▸ **TASK TO COMPLETE**: Put the part of the records that opens with the line containing "You are a computer-use agent. 389x423 pixels." and runs through the end of the records into a JSON list of strings, one string per line, with blank lines omitted. Leave the pictures out of the answer.

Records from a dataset
◆ ◆ ◆

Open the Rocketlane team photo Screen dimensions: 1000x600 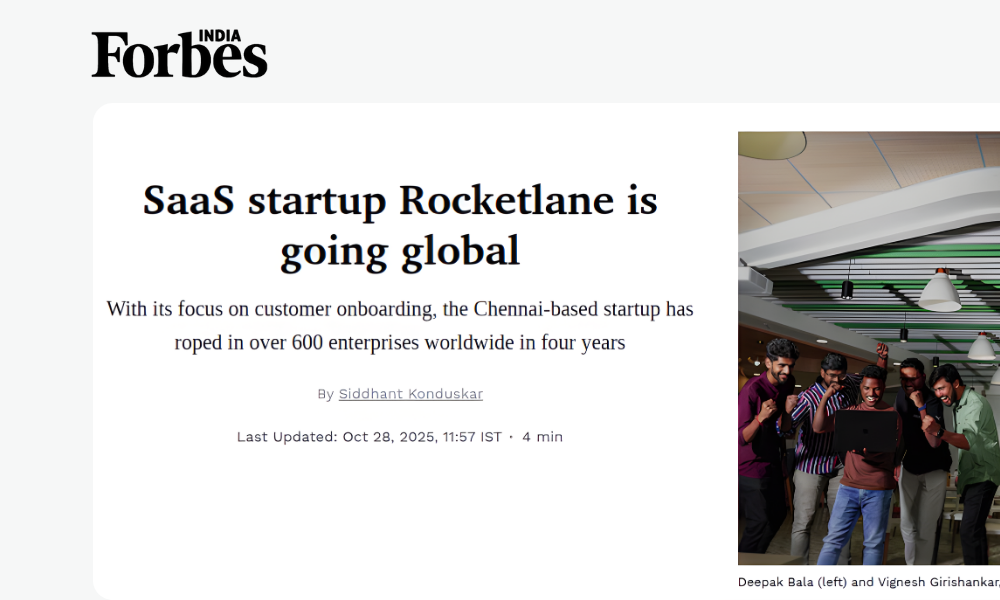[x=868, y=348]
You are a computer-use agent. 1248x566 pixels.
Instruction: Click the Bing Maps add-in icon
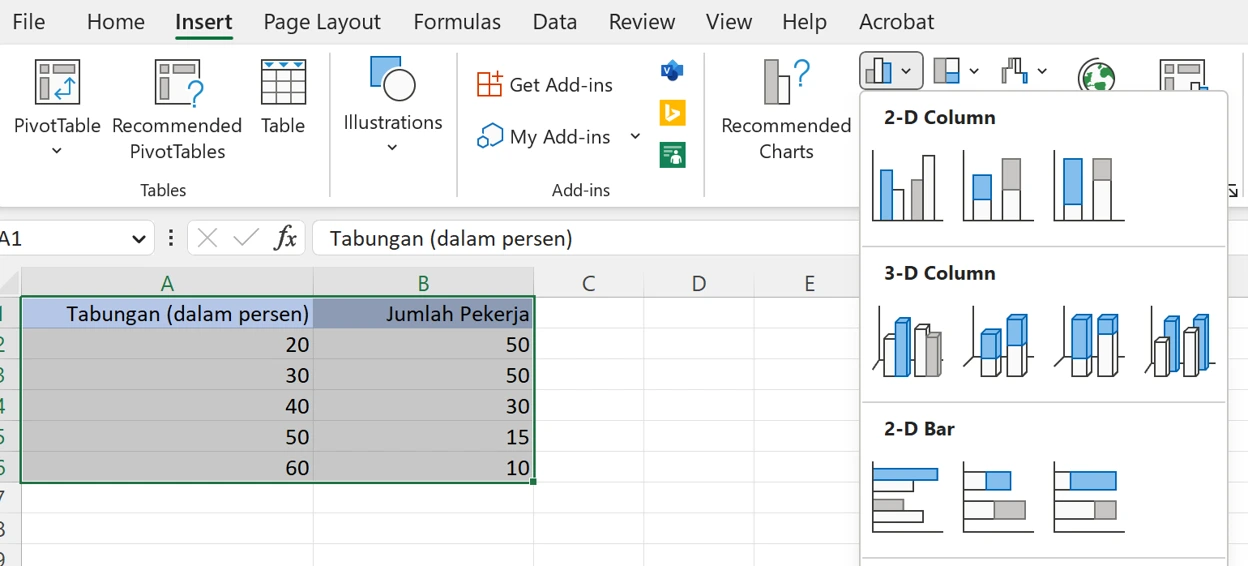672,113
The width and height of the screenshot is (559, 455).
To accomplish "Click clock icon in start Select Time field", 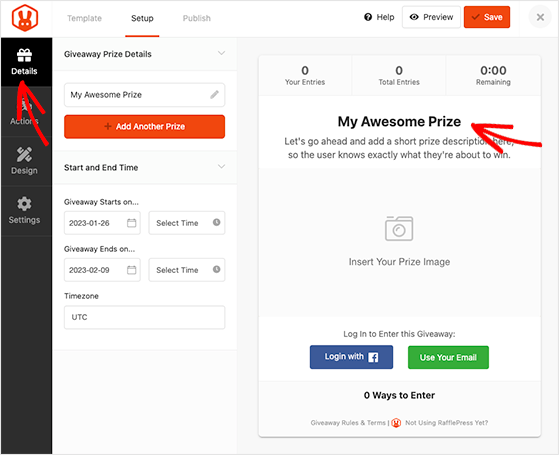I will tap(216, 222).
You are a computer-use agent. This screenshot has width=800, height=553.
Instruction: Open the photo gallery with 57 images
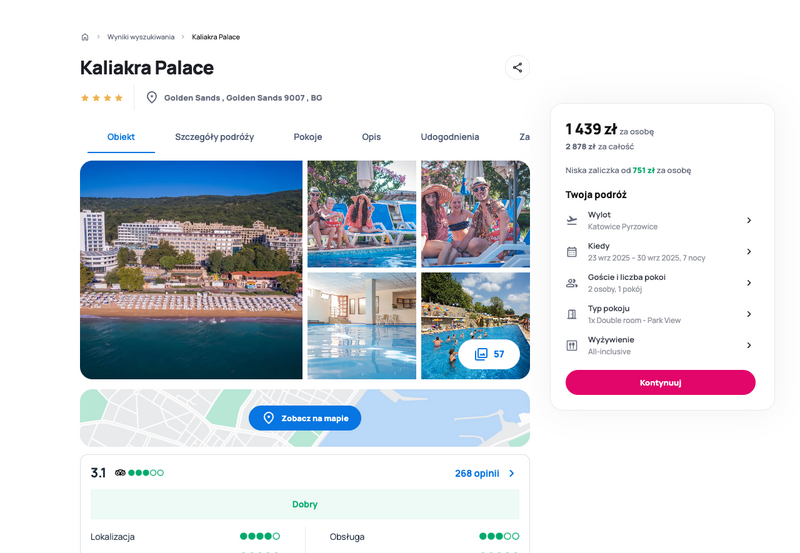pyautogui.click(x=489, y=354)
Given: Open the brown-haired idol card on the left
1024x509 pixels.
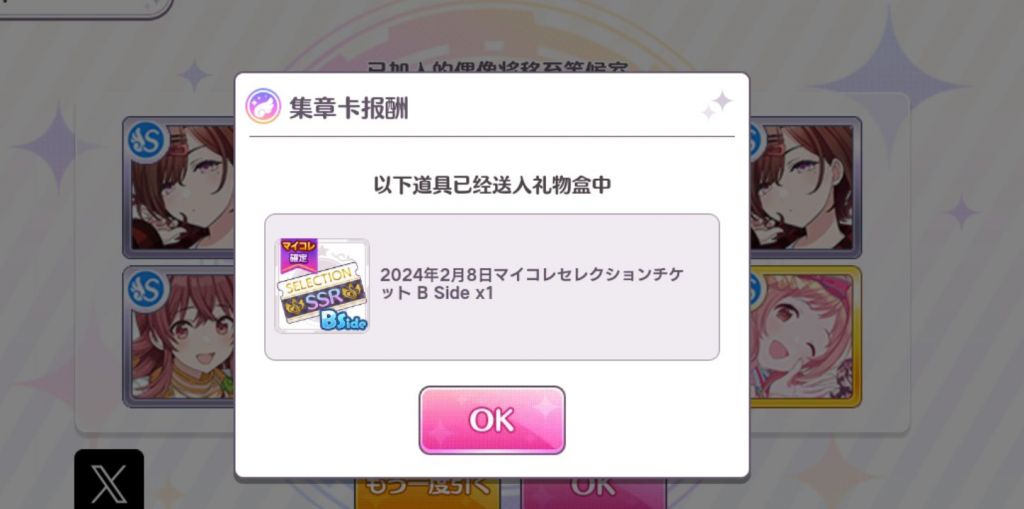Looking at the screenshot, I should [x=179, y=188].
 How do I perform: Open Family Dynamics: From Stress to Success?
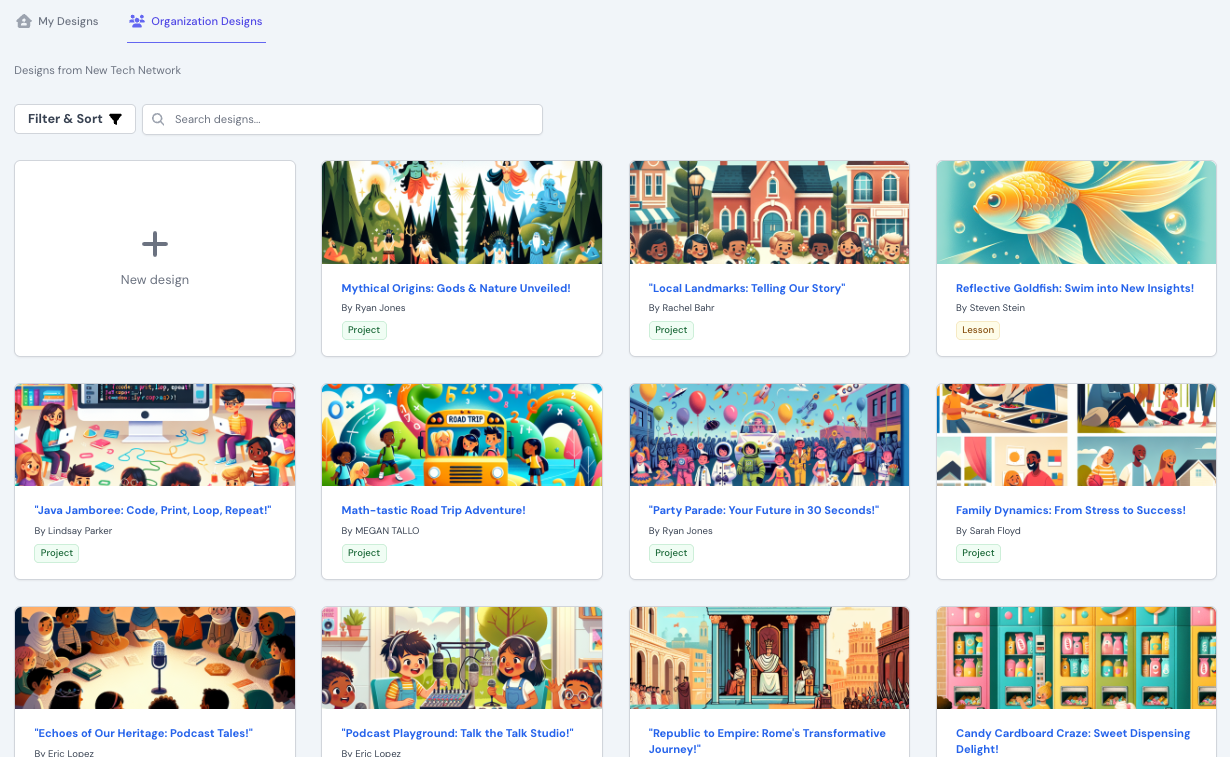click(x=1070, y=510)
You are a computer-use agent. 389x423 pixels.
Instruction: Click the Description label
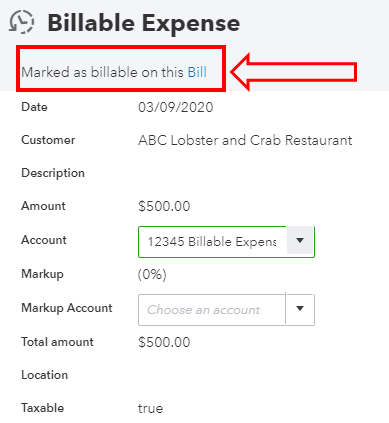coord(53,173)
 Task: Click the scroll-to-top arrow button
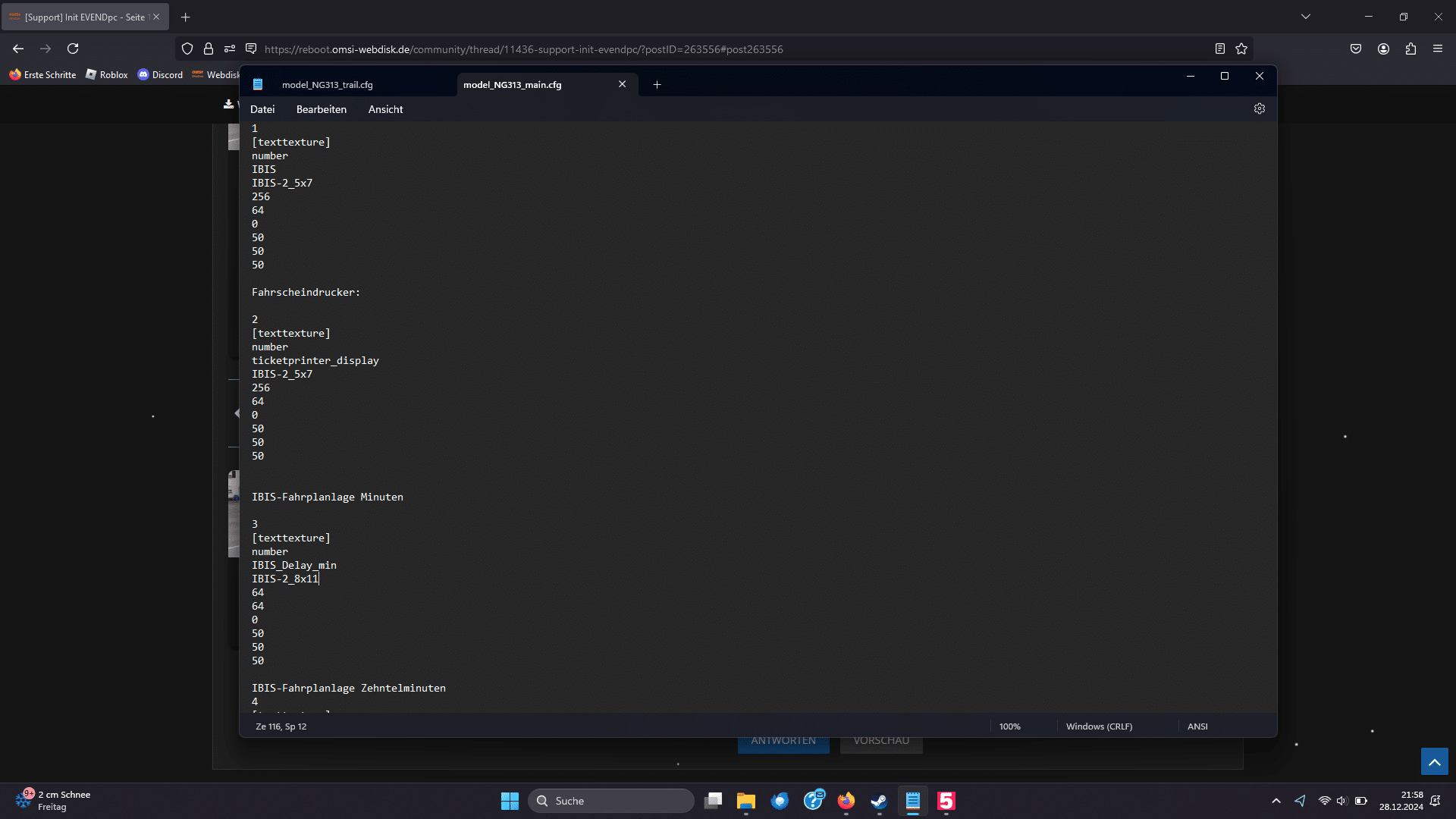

◆ ◆ ◆

▸ **WORKED SOLUTION**:
[
  "You are a computer-use agent. 389x423 pixels.",
  "Instruction: Click the Description label",
  "coord(53,173)",
  " Task: Click the scroll-to-top arrow button"
]